Eleven Perennial Philosophies from Ancient Greece 400BC
The background to the philosophers’ careers as public sages was slavery, war, astounding mythology, hunting, bullying and a body of economics that nobody could understand.
Stoicism, scepticism, sophism, nihilism, cynicism, hedonism, heroism, altruism, totemism, reductionism and humanism all collided as obsessional sects and could rarely be regulated by any government.
Scepticism was as then formulated closest to modern existentialism. Altruism, sarcastically interpreted, was teamed with heroism (Apollo’s sect of militarists and wrestlers).
Cynicism, even then lending itself to statecraft, tried hard to keep an admass of gullible fools out of power yet in the labour market.
Sophism was for the city states’ wranglers, lawyers, advocates, salesmen and judges.
Totemism was a belief in sacred venerated objects such as temples or altars.
Reductionism, for illiterate slaves or other bumpkins, taught them five or six “big factors” such as sex, combat, God-Zeus, work, money and hygiene.
The humanists were magicians and the stoics would perversely put up with nothing.

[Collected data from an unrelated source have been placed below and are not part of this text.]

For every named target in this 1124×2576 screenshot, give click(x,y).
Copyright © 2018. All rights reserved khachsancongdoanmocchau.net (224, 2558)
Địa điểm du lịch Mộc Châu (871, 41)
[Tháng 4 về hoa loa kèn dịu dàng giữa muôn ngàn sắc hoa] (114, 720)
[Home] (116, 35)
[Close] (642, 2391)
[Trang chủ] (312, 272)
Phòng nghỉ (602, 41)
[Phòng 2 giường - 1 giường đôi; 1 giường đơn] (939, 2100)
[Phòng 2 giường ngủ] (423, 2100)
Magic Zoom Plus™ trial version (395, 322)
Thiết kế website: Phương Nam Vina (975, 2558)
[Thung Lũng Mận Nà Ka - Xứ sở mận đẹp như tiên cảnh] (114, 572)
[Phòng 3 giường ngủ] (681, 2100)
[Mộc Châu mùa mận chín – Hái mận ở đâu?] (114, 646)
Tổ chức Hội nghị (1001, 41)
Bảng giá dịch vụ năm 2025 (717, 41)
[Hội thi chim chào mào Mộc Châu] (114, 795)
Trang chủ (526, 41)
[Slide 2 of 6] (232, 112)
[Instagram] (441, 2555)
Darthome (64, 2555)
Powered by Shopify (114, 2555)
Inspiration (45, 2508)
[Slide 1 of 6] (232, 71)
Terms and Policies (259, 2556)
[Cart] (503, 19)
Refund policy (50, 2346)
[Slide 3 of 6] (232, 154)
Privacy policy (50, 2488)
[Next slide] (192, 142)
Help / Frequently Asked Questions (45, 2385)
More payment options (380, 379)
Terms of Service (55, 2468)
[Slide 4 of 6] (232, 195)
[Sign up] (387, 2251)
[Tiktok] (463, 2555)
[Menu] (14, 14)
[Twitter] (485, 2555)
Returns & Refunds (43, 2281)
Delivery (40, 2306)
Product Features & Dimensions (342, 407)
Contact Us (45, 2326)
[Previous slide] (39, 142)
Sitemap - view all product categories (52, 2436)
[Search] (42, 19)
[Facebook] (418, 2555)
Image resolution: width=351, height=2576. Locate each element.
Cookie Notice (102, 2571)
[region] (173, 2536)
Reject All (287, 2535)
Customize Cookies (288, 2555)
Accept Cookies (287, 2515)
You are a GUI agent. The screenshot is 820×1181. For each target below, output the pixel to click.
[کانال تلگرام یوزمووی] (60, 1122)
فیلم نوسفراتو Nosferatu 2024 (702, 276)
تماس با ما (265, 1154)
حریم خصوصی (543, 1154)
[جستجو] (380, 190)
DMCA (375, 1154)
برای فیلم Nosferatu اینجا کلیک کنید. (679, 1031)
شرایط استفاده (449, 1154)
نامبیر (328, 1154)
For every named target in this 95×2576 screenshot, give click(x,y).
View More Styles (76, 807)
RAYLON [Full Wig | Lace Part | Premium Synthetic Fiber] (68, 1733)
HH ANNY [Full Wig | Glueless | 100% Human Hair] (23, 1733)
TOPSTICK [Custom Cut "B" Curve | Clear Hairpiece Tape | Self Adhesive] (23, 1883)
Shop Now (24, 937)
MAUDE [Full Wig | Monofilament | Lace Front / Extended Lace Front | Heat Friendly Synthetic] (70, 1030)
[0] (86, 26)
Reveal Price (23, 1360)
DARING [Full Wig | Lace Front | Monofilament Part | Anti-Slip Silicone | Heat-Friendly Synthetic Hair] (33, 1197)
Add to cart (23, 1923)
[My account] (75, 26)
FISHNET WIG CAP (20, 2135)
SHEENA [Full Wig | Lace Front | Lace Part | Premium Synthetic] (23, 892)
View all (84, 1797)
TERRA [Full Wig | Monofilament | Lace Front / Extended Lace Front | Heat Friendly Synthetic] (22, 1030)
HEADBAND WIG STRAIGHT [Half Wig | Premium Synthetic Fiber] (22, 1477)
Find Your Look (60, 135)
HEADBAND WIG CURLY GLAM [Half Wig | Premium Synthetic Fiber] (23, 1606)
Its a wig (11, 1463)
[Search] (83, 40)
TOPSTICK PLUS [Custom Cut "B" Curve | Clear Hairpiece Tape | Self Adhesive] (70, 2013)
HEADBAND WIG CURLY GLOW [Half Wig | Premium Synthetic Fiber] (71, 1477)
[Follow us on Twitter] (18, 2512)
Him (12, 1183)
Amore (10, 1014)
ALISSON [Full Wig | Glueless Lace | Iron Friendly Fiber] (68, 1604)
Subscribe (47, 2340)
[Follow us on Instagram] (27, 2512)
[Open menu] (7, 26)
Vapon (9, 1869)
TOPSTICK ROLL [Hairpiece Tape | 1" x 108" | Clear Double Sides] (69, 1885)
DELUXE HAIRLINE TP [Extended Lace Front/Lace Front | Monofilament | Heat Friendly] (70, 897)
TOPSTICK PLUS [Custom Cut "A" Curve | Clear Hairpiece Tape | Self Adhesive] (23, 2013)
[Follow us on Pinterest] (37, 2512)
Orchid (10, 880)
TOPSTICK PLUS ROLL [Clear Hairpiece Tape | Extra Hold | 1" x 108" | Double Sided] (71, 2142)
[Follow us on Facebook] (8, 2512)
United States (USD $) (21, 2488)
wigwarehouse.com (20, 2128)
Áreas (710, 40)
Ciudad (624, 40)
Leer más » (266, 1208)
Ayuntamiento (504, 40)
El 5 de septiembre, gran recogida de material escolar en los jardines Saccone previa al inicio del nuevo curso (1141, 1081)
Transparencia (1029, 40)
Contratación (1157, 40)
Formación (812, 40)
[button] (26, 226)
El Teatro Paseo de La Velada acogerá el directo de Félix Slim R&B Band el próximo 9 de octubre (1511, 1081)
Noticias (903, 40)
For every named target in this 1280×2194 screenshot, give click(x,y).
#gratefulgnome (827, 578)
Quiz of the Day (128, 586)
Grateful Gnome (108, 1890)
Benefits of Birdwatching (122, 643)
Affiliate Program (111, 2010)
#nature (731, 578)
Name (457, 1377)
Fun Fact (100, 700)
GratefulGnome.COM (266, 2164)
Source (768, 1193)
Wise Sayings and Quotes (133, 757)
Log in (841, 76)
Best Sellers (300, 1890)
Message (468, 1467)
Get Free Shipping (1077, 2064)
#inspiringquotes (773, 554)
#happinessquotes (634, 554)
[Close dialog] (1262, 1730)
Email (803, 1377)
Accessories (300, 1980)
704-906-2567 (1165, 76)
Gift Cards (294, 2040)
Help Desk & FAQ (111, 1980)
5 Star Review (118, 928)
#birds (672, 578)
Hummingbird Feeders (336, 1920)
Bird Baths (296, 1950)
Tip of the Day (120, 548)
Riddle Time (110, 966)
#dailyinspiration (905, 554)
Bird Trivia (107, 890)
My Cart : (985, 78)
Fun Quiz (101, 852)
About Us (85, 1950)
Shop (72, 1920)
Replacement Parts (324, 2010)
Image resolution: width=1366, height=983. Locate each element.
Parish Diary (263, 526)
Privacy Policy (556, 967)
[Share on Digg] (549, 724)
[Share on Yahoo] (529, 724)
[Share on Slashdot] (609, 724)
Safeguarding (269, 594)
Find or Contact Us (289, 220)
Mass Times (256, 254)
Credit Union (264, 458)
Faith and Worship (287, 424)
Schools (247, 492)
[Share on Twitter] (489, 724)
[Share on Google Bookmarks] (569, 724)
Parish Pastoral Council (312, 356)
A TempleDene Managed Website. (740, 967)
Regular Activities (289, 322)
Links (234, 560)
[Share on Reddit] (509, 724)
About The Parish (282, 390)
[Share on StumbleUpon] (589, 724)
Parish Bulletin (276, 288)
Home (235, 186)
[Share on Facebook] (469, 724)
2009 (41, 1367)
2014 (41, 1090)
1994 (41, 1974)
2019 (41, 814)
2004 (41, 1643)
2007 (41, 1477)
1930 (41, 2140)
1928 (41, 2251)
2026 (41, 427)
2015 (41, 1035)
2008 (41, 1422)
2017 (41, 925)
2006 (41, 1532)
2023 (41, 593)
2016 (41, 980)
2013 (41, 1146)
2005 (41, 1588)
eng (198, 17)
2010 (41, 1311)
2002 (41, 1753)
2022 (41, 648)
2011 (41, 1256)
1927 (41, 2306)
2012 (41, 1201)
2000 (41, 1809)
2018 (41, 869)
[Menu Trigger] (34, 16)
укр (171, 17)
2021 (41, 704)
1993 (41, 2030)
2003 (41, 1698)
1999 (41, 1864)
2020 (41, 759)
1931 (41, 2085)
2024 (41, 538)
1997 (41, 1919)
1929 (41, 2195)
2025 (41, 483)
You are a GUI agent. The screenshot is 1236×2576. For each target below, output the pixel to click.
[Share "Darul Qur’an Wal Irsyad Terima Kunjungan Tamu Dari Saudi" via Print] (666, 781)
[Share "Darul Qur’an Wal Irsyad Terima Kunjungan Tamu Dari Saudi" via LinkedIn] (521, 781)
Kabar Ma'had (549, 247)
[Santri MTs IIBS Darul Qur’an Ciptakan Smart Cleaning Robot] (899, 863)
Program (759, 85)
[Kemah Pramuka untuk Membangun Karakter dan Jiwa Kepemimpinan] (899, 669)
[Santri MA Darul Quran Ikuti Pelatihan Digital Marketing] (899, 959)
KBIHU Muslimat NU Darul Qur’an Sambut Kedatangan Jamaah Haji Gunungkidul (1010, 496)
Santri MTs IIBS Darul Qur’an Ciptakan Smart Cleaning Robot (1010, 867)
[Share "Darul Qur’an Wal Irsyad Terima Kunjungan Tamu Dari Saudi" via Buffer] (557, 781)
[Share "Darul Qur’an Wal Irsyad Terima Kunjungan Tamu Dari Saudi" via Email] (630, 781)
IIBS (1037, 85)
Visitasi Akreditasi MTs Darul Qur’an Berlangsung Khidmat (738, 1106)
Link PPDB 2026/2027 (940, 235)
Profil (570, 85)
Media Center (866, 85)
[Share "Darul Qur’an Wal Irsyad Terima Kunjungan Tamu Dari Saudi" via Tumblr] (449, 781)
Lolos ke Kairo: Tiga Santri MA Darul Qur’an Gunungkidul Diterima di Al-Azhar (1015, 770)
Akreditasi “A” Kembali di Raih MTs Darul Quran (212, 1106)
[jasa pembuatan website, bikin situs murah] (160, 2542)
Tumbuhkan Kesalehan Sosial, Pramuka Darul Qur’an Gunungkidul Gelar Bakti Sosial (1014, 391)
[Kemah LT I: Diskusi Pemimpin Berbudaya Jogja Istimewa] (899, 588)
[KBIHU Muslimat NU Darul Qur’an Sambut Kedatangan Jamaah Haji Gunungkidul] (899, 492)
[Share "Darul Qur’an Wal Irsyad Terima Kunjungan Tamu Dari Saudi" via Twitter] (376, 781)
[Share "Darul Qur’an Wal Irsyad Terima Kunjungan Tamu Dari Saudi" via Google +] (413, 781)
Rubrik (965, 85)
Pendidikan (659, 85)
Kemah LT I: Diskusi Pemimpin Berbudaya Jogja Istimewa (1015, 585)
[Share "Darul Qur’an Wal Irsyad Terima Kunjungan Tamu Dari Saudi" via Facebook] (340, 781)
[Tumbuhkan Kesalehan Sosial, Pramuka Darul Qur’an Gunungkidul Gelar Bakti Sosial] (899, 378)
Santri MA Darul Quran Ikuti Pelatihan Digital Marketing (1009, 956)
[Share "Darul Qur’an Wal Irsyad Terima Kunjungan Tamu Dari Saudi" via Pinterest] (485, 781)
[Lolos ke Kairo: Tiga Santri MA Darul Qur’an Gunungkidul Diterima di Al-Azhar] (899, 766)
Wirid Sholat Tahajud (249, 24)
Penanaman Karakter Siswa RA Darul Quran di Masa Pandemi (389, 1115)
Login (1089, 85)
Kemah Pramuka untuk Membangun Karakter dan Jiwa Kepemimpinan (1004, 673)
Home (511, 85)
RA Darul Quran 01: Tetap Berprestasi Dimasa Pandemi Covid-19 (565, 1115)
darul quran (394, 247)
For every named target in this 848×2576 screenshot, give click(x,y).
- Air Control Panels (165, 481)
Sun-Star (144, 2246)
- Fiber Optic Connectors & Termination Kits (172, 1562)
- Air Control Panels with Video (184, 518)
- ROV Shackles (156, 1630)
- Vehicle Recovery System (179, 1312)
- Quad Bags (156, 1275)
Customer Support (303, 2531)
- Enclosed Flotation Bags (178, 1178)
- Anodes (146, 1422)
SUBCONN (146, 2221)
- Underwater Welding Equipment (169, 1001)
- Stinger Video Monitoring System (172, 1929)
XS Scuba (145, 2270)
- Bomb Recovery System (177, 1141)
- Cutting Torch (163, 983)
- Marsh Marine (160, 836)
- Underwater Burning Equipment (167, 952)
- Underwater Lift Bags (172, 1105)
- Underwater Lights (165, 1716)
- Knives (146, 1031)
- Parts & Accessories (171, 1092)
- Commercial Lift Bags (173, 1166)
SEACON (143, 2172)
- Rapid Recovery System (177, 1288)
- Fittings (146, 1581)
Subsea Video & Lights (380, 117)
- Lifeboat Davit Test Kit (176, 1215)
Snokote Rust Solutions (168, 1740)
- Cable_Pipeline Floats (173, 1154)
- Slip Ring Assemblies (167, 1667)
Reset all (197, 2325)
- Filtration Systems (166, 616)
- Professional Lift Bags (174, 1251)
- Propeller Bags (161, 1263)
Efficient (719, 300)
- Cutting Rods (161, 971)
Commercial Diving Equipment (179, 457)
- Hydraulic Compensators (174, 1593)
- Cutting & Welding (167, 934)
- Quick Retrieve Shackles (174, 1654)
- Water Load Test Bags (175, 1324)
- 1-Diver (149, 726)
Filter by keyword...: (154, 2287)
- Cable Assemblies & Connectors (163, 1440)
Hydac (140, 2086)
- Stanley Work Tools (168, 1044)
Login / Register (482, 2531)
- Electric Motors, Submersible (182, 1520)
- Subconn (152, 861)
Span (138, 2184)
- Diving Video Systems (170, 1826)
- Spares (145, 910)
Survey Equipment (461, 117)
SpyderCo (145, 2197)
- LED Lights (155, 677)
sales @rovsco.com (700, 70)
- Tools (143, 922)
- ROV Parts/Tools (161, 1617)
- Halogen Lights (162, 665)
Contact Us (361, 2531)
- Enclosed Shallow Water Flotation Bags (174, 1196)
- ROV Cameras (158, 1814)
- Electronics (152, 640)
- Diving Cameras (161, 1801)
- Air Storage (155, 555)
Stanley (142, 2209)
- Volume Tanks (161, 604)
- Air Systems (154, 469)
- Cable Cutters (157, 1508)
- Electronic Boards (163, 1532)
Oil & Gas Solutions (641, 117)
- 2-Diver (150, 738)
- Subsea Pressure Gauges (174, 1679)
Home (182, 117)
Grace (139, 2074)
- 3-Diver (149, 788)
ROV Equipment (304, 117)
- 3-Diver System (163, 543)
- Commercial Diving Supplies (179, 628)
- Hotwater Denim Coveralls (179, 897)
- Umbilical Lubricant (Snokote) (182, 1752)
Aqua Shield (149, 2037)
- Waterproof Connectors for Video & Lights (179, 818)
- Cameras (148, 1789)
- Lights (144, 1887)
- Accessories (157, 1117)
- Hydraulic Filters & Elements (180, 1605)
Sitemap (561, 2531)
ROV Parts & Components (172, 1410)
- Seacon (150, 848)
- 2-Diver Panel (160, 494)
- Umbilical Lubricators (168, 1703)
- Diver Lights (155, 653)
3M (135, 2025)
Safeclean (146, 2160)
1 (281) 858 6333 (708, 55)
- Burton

Athens during the reign of the thirty tyrants (who were Spartan soldiers) had four main philosophy schools: the Academy, the Garden, the Porch and the Lyceum. Both Plato and Socrates taught there, and would often spurn money or talk only to tramps such as Diogenes or Xenophon, snubbing statesmen or making them feel uneasy by probing questions. Aristophanes, the satirical playwright, in “The Clouds” used Socrates as a butt of ridicule. Soon Socrates committed suicide. Such even then was the power of showbiz over the body politick.
The spectacle of language, of thought itself, was a matter of concern to the great tragical philosopher Aristotle, who managed to mystify the subject even further – he taught Alexander the Great peace as love.
Pericles, banker and admiral, had insisted that all Athenians should learn philosophy and revere sages and idols.
Phidion, Greece‘s greatest sculptor, said that he was a stoic but could often be seen fighting the envious brutally and frantically. Muggers were thousands strong and all nobles carried blades to defend themselves adequately. Muggers, because of their peculiar "successes" were just as well dressed as the aristocracy‘s dandies.
Nihilism was the favourite of the aristocracy.